● About this task
Look through the data below and extract, unchanged, the lines from the one that contains "我的技术支持 (556, 2347)" to the one that contains "[button] (184, 1057)", both included.

● Material to process
-*-*-

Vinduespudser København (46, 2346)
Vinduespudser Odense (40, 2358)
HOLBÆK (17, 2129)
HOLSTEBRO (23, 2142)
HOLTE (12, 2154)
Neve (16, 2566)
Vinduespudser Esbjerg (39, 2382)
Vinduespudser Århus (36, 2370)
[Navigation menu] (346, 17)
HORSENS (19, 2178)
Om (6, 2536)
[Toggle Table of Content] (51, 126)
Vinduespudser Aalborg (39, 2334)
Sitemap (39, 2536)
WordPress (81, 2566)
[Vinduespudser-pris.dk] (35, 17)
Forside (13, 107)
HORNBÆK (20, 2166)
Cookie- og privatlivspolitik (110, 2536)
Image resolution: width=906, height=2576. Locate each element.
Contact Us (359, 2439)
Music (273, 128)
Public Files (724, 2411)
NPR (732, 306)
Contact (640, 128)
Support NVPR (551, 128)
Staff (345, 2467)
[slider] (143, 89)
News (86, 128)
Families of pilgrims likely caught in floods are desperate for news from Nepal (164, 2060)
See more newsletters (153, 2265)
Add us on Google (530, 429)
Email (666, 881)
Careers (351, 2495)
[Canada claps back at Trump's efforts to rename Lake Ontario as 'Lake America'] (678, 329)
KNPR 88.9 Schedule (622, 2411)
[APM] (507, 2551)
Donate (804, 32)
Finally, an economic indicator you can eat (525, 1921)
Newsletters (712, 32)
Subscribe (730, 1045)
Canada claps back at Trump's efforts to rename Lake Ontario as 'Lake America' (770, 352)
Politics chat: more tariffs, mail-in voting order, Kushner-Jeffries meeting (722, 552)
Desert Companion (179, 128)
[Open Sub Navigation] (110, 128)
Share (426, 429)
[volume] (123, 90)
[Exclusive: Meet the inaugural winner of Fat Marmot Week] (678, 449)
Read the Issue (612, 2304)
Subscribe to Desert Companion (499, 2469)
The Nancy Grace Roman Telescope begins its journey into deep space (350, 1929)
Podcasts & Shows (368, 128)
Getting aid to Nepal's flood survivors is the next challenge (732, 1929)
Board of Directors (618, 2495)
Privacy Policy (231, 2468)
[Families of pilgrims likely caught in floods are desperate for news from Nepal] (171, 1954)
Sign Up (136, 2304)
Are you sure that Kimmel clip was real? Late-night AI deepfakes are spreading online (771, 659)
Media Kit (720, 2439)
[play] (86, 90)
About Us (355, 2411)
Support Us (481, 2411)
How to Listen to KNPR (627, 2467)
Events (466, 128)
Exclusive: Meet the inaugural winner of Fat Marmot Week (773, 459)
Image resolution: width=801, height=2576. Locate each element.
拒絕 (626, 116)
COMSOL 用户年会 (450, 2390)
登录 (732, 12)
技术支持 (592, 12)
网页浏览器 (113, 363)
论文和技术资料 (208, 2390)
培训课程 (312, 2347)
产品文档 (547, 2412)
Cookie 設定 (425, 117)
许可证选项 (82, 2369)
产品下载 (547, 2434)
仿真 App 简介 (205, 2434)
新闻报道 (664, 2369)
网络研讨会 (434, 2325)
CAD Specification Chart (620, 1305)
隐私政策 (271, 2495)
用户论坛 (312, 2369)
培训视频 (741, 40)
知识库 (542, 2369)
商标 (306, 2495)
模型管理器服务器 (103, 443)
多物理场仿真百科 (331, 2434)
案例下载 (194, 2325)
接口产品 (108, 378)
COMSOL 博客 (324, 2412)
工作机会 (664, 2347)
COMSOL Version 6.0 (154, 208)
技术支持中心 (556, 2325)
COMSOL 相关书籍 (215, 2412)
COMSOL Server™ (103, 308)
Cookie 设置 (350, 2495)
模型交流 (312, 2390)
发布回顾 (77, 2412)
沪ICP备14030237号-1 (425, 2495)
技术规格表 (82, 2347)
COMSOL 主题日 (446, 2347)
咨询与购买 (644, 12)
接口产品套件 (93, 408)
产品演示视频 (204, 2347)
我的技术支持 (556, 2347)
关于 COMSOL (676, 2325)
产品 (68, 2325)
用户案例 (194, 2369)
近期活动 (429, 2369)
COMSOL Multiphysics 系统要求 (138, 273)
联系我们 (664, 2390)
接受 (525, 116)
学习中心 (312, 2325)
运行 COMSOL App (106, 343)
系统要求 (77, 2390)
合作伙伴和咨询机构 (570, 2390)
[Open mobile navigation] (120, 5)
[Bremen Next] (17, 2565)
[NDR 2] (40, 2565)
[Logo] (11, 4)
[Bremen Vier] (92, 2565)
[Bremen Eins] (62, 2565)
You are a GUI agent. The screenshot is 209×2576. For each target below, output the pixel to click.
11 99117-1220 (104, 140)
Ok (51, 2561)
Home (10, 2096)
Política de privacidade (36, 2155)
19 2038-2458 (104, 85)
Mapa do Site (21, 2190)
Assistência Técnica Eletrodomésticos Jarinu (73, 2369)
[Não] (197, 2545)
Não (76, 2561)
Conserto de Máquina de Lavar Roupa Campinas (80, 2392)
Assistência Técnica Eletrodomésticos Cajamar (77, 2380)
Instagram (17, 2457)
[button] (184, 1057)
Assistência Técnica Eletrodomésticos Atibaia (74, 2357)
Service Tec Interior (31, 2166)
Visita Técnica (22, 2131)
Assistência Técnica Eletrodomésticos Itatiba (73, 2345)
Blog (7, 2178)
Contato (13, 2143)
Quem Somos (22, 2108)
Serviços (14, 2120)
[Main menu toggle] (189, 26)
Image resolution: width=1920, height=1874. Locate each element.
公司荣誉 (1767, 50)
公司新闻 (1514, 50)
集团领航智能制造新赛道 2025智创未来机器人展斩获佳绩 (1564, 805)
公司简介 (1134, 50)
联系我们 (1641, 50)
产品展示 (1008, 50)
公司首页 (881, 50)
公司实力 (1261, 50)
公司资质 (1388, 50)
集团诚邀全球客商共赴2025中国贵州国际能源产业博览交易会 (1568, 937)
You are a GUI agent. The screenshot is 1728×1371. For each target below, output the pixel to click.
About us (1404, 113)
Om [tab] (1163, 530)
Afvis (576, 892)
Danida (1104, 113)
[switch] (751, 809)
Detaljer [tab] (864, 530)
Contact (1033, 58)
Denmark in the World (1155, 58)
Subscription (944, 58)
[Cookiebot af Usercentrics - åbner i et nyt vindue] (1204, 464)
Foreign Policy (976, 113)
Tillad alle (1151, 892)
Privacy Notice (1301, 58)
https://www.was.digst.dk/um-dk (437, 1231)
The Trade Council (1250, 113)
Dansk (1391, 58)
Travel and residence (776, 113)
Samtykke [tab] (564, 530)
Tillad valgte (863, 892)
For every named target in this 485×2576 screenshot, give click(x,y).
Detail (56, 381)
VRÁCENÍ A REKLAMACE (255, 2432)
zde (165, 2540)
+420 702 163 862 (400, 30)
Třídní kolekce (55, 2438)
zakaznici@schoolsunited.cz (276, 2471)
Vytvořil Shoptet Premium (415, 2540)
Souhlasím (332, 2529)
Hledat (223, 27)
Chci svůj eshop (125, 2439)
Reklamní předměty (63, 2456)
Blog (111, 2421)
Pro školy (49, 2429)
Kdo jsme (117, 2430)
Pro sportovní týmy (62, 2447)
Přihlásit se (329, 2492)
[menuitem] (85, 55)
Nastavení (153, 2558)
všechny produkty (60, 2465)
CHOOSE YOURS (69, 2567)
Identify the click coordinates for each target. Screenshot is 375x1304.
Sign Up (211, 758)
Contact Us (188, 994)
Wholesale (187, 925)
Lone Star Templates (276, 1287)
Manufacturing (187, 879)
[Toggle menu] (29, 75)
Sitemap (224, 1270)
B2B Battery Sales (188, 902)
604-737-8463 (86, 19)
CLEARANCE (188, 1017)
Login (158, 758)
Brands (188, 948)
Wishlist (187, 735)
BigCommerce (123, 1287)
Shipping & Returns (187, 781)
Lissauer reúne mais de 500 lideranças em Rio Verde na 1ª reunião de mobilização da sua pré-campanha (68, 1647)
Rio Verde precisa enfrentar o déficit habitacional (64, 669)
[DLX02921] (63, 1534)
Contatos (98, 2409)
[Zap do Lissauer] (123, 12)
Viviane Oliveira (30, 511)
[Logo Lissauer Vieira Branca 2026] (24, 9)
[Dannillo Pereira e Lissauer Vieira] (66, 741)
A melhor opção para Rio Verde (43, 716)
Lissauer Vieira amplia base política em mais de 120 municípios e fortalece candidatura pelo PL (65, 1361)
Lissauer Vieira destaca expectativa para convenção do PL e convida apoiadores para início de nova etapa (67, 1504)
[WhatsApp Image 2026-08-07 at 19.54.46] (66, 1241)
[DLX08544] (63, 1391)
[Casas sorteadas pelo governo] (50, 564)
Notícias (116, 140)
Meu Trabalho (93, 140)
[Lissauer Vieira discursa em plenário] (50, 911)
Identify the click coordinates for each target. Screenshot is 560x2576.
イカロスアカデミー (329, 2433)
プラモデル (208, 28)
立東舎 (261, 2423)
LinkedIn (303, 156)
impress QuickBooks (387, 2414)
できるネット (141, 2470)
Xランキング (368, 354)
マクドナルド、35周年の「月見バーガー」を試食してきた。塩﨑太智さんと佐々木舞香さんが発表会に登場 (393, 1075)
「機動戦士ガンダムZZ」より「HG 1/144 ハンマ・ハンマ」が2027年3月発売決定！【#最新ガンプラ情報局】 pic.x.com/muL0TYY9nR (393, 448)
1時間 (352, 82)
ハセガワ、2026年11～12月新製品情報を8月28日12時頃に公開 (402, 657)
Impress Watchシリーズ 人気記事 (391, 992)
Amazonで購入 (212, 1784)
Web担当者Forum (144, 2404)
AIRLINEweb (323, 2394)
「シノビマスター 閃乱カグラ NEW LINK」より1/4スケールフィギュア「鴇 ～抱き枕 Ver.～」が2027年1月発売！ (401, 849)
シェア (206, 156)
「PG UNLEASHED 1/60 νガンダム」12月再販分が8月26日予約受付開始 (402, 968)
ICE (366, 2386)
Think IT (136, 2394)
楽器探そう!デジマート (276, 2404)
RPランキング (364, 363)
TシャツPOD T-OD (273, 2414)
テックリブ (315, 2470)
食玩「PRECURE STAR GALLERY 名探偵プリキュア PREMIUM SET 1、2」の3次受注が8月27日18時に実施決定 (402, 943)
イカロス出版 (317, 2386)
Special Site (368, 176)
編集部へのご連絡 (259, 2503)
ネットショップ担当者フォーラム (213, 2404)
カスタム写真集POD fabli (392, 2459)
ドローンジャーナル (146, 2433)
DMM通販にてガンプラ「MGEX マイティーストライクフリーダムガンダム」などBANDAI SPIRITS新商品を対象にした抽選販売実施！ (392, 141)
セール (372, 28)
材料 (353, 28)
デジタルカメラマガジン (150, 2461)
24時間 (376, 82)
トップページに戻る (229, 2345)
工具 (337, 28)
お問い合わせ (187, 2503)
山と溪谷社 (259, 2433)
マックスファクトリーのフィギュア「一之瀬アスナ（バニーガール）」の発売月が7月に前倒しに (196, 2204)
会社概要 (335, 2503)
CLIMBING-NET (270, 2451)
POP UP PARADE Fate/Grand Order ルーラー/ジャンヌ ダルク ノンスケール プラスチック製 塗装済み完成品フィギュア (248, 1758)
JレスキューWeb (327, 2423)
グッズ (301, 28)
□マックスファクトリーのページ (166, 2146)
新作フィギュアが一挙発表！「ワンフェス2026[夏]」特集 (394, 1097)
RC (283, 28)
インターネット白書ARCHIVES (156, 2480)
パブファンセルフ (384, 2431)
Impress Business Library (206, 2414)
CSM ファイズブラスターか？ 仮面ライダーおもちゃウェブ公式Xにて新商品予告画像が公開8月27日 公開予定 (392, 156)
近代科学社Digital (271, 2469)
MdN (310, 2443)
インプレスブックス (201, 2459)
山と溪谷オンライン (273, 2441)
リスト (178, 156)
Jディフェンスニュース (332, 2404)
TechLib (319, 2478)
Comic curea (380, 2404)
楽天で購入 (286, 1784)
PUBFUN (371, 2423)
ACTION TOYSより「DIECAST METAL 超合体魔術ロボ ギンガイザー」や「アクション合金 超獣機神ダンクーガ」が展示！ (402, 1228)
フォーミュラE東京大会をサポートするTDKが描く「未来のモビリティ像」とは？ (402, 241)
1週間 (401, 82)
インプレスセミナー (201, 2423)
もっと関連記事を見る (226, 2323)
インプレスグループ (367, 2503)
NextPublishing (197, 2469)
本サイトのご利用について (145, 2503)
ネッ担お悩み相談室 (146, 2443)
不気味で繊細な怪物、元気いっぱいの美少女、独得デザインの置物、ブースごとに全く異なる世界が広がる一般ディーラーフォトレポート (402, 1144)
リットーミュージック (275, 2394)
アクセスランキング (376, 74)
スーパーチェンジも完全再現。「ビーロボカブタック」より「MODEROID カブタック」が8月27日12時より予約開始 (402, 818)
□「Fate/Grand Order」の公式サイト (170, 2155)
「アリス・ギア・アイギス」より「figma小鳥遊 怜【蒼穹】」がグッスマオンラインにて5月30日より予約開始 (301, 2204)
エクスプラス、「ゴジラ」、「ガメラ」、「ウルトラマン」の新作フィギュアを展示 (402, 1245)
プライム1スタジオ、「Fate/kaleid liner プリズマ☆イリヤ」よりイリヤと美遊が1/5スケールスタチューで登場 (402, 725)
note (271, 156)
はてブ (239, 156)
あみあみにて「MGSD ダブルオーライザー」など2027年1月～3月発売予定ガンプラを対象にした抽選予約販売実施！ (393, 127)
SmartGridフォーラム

-*-*-

● Result for this exercise
我的技术支持 (556, 2347)
关于 COMSOL (676, 2325)
产品 (68, 2325)
用户案例 (194, 2369)
近期活动 (429, 2369)
COMSOL Multiphysics 系统要求 (138, 273)
联系我们 (664, 2390)
接受 (525, 116)
学习中心 (312, 2325)
运行 COMSOL App (106, 343)
系统要求 (77, 2390)
合作伙伴和咨询机构 (570, 2390)
[Open mobile navigation] (120, 5)
[Bremen Next] (17, 2565)
[NDR 2] (40, 2565)
[Logo] (11, 4)
[Bremen Vier] (92, 2565)
[Bremen Eins] (62, 2565)
You are a GUI agent. The screenshot is 209×2576. For each target below, output the pixel to click.
11 99117-1220 (104, 140)
Ok (51, 2561)
Home (10, 2096)
Política de privacidade (36, 2155)
19 2038-2458 (104, 85)
Mapa do Site (21, 2190)
Assistência Técnica Eletrodomésticos Jarinu (73, 2369)
[Não] (197, 2545)
Não (76, 2561)
Conserto de Máquina de Lavar Roupa Campinas (80, 2392)
Assistência Técnica Eletrodomésticos Cajamar (77, 2380)
Instagram (17, 2457)
[button] (184, 1057)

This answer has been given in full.